But that's exactly the problem. Google already will try to auto-answer some
questions that you ask. But the way they do it is completely opaque.

So I have no idea a) when they'll suggest an answer, and b) why they'll
suggest an answer.

When I see an answer on DuckDuckGo, it's consistent. I immediately know how
much trust to put into it. I don't have to look for the source and try to
figure out where it sits on that scale. What's even better is that over time
with DuckDuckGo, I get better at phrasing queries in a way that I know an
instant answer will pop up. With Google, because they probably already use a
bunch of weird AI in the background, I have never been able to predict whether
or not a query will pop up a card, so I can't actually rely on getting an
answer quickly in advance.

These are tiny things that shave time off of my searches.

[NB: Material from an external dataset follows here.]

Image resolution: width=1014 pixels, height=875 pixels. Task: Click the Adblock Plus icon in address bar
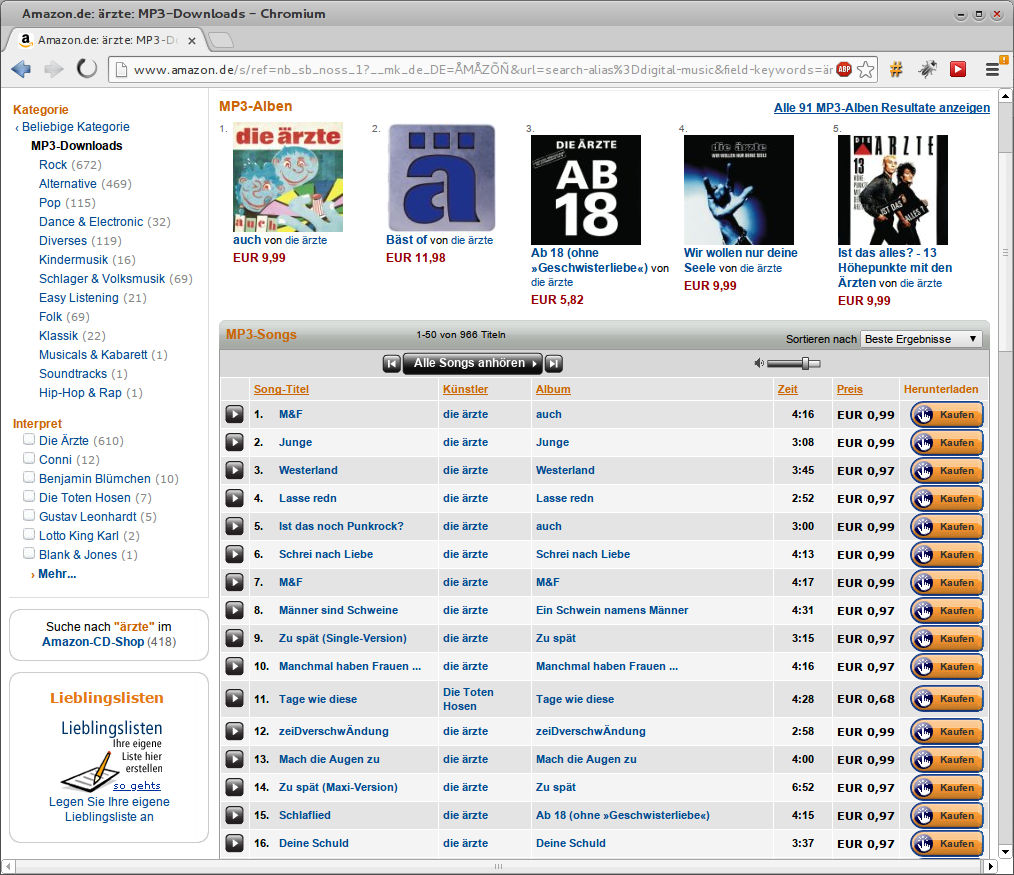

I often use
DuckDuckGo's StackOverflow cards as language references -- to be able to say,
"hey, jog my memory with a really quick example of this syntax."[0][1] I want
to know details like the source of that answer before I search it.

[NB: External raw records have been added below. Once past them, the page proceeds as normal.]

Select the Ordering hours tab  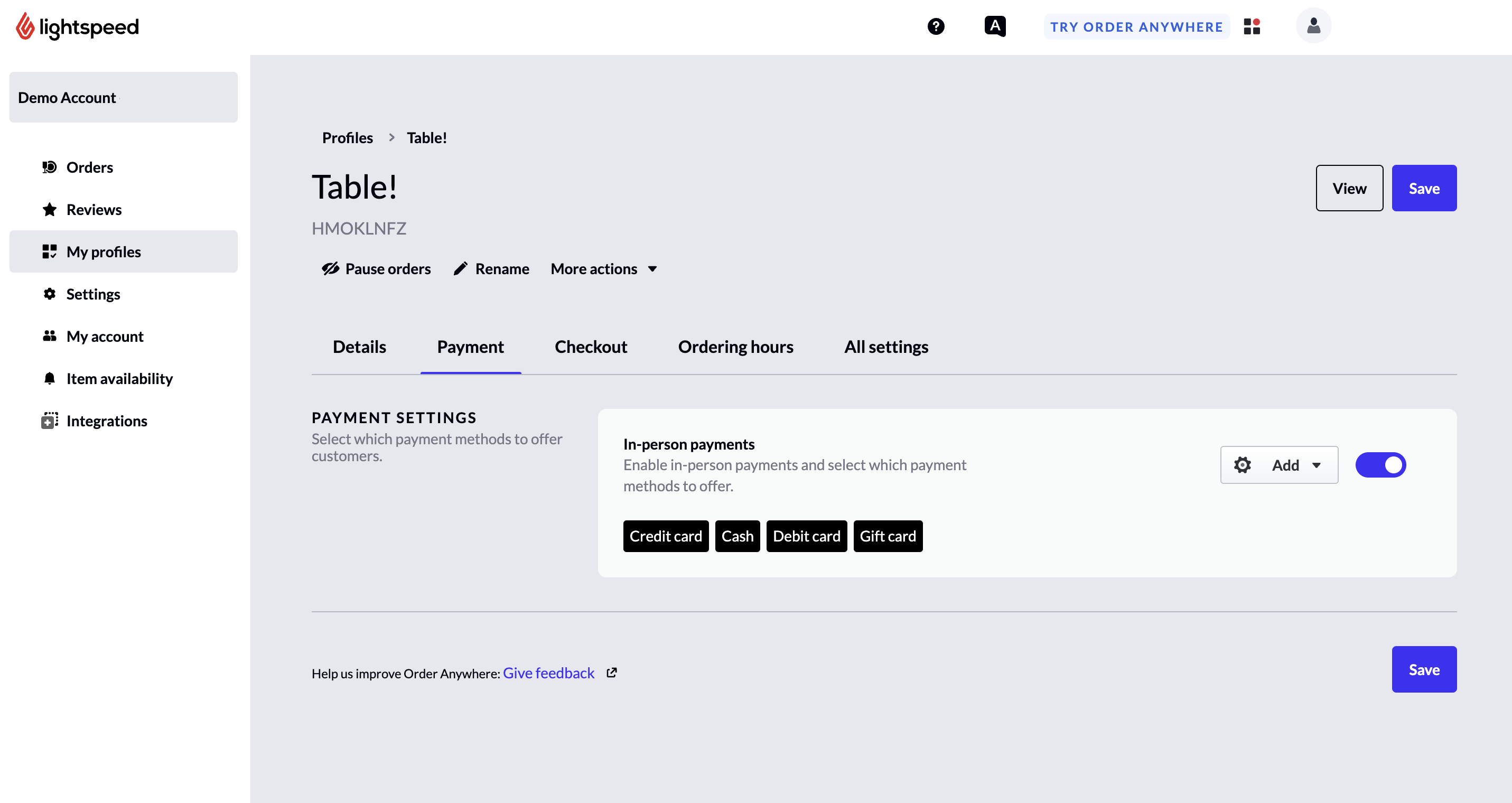coord(735,346)
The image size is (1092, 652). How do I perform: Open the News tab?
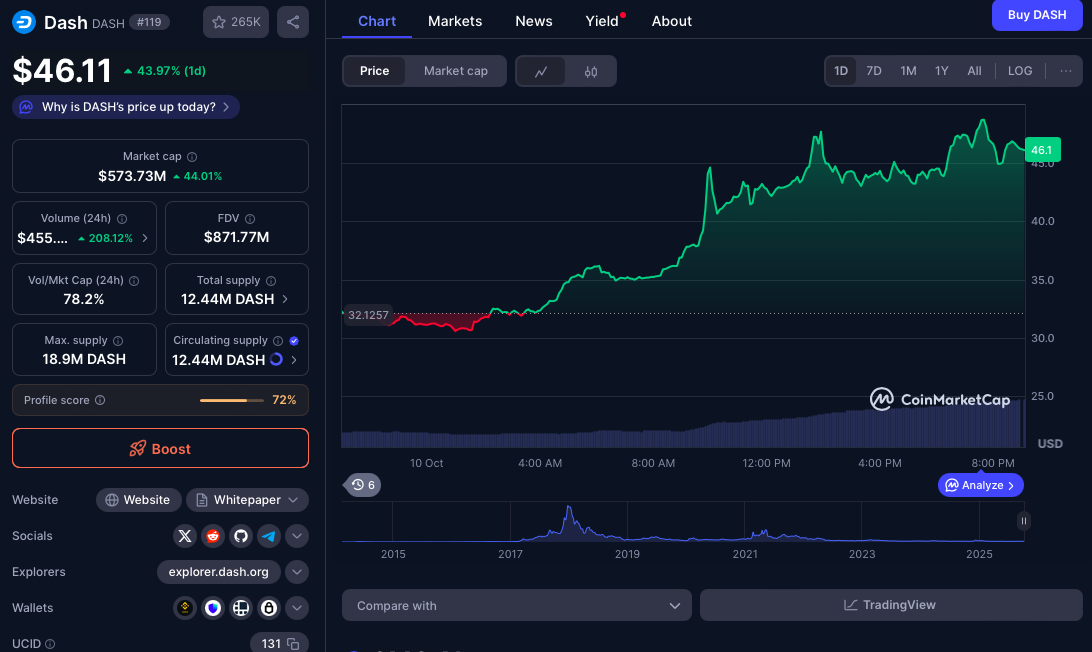pyautogui.click(x=534, y=21)
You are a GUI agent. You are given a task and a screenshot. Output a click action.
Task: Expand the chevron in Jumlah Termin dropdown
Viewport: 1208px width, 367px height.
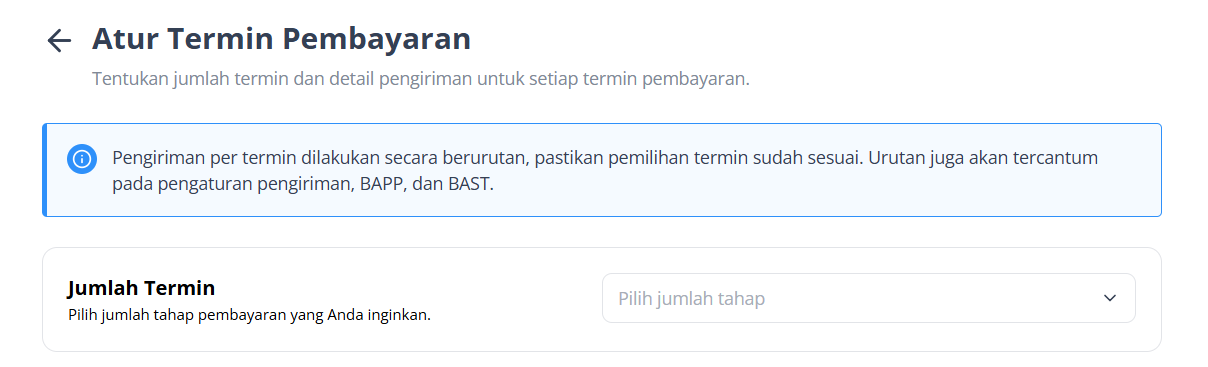1109,298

AI tech will _never_ be as good as having a consistent algorithm for this --
because even if it got to be as good as a person going out and looking up the
answers for me, a person is never going to be as good as a consistent
algorithm. This is what people don't understand about natural language
interpretation -- they think that there's some theoretical end-point where a
computer will be as good at interpreting commands as a human is. But they
forget that giving a human commands is _already_ slower and less reliable than
giving a computer commands. Having a digital assistant be ridged and
predictable is a strength, not a weakness.

[0]:
[https://duckduckgo.com/?q=js+send+a+network+request&t=canoni...](https://duckduckgo.com/?q=js+send+a+network+request&t=canonical&ia=qa)

[1]:
[https://duckduckgo.com/?q=stackoverflow+linux+find+filename&...](https://duckduckgo.com/?q=stackoverflow+linux+find+filename&t=canonical&ia=qa&iax=qa)

------
amelius
DDG, if you're reading this:

I _want_ to make the switch.

But typing "!g" when a search does not return what I want is too clumsy. It
requires 7 touch-events on mobile (including focus and space).

Please make that simpler, and I _will_ switch.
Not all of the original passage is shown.